There seems to be more than a little lefty-baiting going on in this line of conservative “reasoning,” in hopes of pouring gasoline on anti-war sentiment. Indeed, you can expect conservatives, initially at least, to leap to Obama’s defense if he visibly rejects the much-anticipated post-Osama advice to accelerate troop withdrawals in Afghanistan or announce an end to the Global War On Terror.
Before leaving this subject, I’d like to give a special acknowledgement to Michele Bachmann for her reaction to the death of Osama, which is a minor masterpiece in message discipline:
Tonight’s news does not bring back the lives of the thousands of innocent people who were killed that day by Osama bin Laden’s horrific plan, and it does not end the threat posed by terrorists, but it is my hope that this is the beginning of the end of Sharia-compliant terrorism.
“Sharia-compliant terrorism?” Sounds an awful lot like those “Sharia-compliant mortgages” Tim Pawlenty’s been accused of promoting as governor of Bachmann’s home state.
OBL’s death has temporarily interrupted the build-up of conservative wrath over the debt limit and GOP spending cut demands, but only temporarily. This week’s meetings in Washington involving representatives of the White House and congressional Republicans, and separately, the Senate’s Gang of Six deliberations, will produce a quickly intensifying backlash if there is any sign whatsoever of agreement. The latest “idea” that you’ll hear more about is that of a series of short-term (say, two-month) debt limit increases, providing multiple bites at the ideological apple, or, depending on which metaphor you prefer, a planned series of hostage crises. This is supposedly Grover Norquist’s pet proposal, and it could become very popular, even though some Tea Folk will point out this tactic didn’t work as brilliantly as was advertised on the FY 2011 appropriations front.
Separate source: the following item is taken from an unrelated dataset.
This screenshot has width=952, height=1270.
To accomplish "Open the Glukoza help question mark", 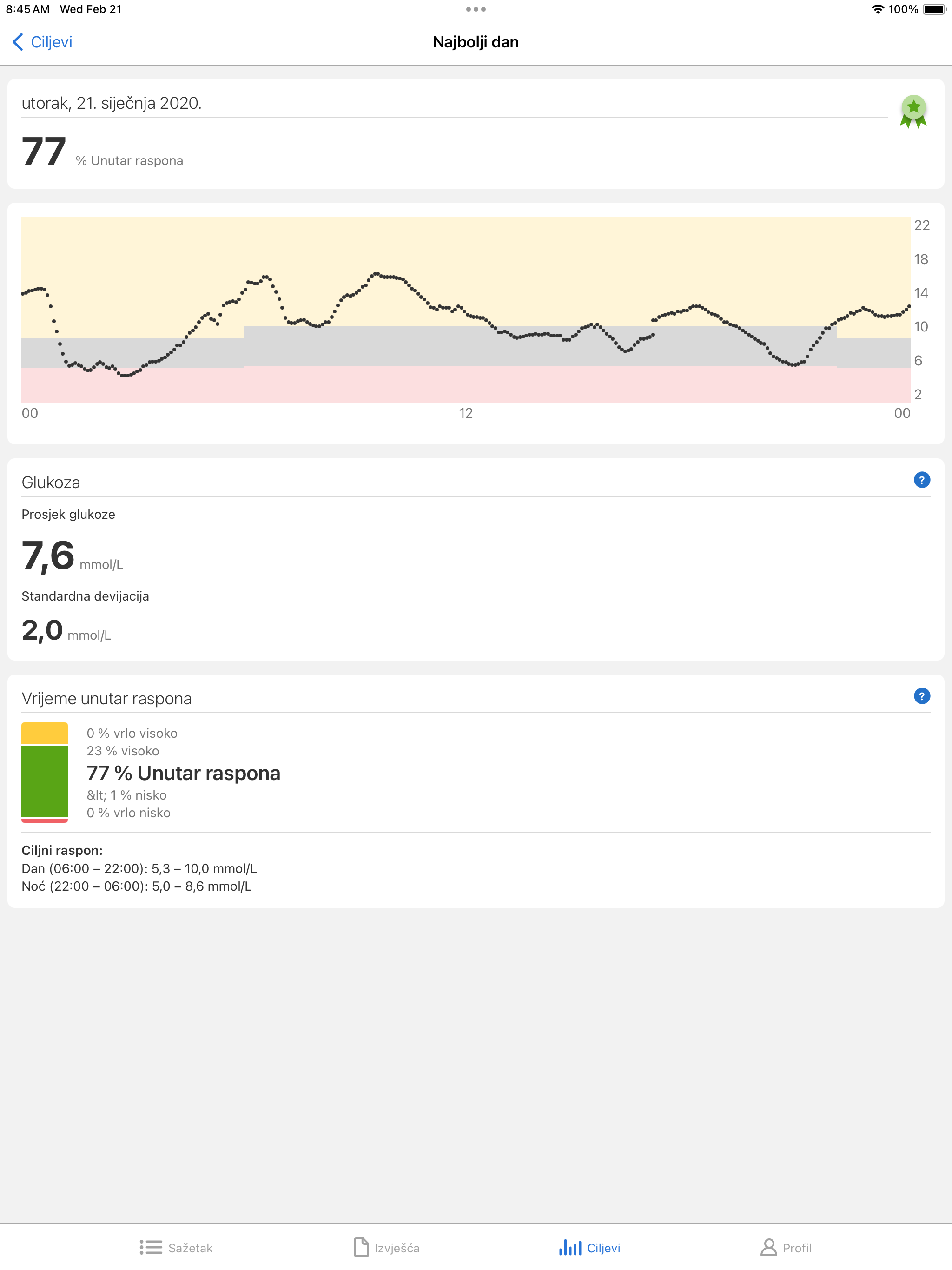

On the presidential campaign front, the news from Pakistan may have partially obscured Mitch Daniels’ decision to sign legislation making Indiana the first state to formally ban public funding for Planned Parenthood, and the third to impose a constitutionally-suspect ban on abortions more than 20 weeks after conception. This step is being widely interpreted as a signal that Daniels is back-tracking from his famous proposal for a “truce” on divisive cultural issues like abortion until such time as the country’s fiscal crisis is resolved, and/or that he has decided to run for president.
I dunno about that. Clearly, if Daniels had vetoed this legislation, the outcry from social conservatives would have made any presidential run in the immediate future a highly dubious proposition. But it’s not as though he actively promoted the bill before it landed on his desk, so further demonstrations of fealty to the anti-abortion cause will probably be necessary, and in any event, no one seems to know if he actually wants to run.
Pressure is also building on Mike Huckabee to make a move towards a candidacy a bit earlier than his own summer timetable. His friends in South Carolina recently had to bat down rumors he’d put out the word that he was giving the contest a pass.